Since the fall of Gaddafi, it is difficult to talk about Libya as a nation-state because the country has broken up into city-states. The central government which is supposed to be based in Tripoli has little control of affairs in a country which is ruled by about a 1000 militias. In 2012, the US ambassador to Libya was killed in Benghazi when a group of militants stormed his compound. In early 2014, there were attempts to unify Libya through a draft constitution, but the process failed miserably due to minimal support by the Libyans. Only 500,000 people participated in the votes of the draft constitution, when about 3 million people turned out to vote in the parliamentary elections in the previous year.

Since the fall of Gaddafi, Libyans have bemoaned the greed for power and money that has consumed militia groups who have reined terror in the once prosperous country. GlobalPost engaged with civilians on the streets of Tripoli and all of them complained about the current situation in Libya. On the streets, no one openly embraced Gaddafi’s rule, but in private many spoke fondly of the period before the revolution that was under Gaddafi’s rule. One rebel fighter said:

“I would say the majority of Libyans used to like Gaddafi and they still like Gaddafi especially now they see the chaos…But none of them can say this in public. In Gaddafi’s time we were all afraid of the regime, but now we have multiple powerful groups in Libya. Now you don’t know who could arrest you, detain you, beat you or even kill you without shame”

Another Tripoli native refused to believe that Gaddafi’s tenure was better even though a lot of people in Tripoli thought so. He believes that it is normal for a country to go through turmoil after a war, and he is optimistic that things will change in Libya.

It should be disheartening for some of the Libyan people to witness the destruction that has engulfed Libya since the fall of Gaddafi. NATO played a pivotal role in defeating Gaddafi, but they have chosen to ignore the chaos that is Libya today and leading western countries such as the United States, France and the United Kingdom, have all shut down their embassies. The task of brokering peace between the many militia factions in Libya has been left to the UN mediator, Bernadino Leon who has called it a difficult task.

Thus, it is not rash to suggest that the West should therefore bear a large part of the responsibility for the destruction of Libya because they were the ones who supported the rebels to topple Gaddafi. In fact some intellectuals have suggested that Western countries were at the forefront of orchestrating regime change in Libya, primarily because they were after oil, and profit from trading arms with the new regime that would be installed (see another source here). Whichever way one chooses to view the intervention, it was very premature for the West to support rebels they knew very little about, and evidently, we can all see now that their involvement in the Libyan civil war has helped to hand the country over to militias and Islamic fundamentalists of all shades.

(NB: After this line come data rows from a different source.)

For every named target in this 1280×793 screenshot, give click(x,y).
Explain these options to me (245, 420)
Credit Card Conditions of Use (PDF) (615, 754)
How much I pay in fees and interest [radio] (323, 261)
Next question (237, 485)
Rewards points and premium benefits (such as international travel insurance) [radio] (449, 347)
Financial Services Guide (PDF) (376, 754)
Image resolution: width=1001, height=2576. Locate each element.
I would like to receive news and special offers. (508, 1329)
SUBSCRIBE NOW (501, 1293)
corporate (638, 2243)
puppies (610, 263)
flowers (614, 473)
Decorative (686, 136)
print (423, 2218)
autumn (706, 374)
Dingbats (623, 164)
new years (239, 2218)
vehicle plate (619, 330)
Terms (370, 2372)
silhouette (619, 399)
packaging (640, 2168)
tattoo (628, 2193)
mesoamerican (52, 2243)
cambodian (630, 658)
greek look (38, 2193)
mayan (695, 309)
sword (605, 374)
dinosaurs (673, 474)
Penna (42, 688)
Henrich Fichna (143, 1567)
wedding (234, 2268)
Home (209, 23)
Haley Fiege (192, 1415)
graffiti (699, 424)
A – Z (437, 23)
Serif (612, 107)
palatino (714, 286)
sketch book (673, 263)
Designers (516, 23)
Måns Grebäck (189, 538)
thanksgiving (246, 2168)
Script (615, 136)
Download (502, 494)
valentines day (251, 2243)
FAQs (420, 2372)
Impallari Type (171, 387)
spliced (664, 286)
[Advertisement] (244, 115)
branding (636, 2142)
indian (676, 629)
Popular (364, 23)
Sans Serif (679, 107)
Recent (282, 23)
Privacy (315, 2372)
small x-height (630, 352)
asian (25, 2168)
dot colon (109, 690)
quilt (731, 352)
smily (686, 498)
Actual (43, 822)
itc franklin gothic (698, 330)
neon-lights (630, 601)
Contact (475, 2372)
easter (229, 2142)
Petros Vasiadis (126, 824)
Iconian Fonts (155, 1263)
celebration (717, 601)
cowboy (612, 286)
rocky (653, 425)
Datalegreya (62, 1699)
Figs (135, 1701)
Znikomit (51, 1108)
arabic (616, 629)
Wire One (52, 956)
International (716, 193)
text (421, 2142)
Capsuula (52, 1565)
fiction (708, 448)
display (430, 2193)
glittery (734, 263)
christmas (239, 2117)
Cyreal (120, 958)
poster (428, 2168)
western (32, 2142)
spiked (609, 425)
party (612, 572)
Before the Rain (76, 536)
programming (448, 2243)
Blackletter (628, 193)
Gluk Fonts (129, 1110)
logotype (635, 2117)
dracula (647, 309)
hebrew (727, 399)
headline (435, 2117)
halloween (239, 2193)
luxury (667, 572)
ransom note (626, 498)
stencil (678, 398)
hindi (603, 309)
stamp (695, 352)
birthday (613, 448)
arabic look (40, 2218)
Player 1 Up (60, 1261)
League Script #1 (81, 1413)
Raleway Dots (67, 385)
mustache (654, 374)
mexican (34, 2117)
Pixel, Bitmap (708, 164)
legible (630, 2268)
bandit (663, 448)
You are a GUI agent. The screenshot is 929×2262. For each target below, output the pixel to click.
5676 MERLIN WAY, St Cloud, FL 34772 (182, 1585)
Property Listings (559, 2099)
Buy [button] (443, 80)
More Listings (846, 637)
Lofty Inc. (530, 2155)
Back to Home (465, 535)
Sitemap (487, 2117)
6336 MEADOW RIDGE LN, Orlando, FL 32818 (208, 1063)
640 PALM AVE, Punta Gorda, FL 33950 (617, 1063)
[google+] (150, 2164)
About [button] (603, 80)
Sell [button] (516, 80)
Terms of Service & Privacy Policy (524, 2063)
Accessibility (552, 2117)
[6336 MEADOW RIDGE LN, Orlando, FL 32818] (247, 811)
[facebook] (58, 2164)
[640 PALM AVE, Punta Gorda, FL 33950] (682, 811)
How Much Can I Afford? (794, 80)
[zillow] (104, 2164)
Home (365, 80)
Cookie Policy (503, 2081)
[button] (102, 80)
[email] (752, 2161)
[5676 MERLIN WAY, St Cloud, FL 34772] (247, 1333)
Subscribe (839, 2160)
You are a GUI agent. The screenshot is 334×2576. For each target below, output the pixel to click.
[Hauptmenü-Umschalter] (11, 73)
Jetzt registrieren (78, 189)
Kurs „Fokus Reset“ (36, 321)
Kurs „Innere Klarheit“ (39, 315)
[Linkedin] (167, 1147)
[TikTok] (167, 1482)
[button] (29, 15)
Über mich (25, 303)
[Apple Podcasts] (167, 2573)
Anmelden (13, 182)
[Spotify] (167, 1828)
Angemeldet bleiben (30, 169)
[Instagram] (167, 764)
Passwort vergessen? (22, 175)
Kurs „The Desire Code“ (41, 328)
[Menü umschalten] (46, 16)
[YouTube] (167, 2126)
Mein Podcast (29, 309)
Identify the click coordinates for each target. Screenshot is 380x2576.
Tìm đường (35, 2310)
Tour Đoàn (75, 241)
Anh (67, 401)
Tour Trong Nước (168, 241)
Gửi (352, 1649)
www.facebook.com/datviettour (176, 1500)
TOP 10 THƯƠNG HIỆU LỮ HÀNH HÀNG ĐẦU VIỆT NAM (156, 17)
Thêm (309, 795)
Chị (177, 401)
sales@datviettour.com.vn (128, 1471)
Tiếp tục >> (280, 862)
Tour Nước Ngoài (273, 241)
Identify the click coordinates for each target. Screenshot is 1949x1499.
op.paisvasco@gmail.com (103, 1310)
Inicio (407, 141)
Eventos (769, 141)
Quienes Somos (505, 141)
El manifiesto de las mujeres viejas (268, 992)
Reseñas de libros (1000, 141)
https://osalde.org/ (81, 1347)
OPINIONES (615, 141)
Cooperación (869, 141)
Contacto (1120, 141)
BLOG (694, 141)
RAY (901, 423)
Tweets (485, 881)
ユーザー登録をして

The change the West promised the Libyan people is a far cry from the benefits that the Libyan citizen used to enjoy under Gaddafi’s rule. Under Gaddafi’s rule some of the benefits for a Libyan citizen included free electricity, no interest on bank loans, all newlyweds would receive US$50,000 from the state to buy an apartment, the country had no external debt and 87 percent of the population was literate. Gaddafi was indeed a dictator, and like all dictators, had a long list of imperfections and human rights abuses to his name. No one sensible can condone that list of errors.

But if you take an objective view of the situation from then and up till now, then it is clear that recent events in Libya prove that the country was far better off under Gaddafi’s rule, than under the so-called NTC government (and subsequent governments of the General National Congress and Council of Deputies), which again and again have demonstrated their failure to govern or unite the country.

The last words of  a bloodied Gaddafi did not make sense when he posed the question to his captors,

“Do you know right from wrong?”

After all the bloody chaos (recently the beheading of Coptic Christians by Isis), one would hope that some of those militants who blindly fought Gaddafi’s rule under some misguided anti-dictator cum liberation sentiment now know right from wrong.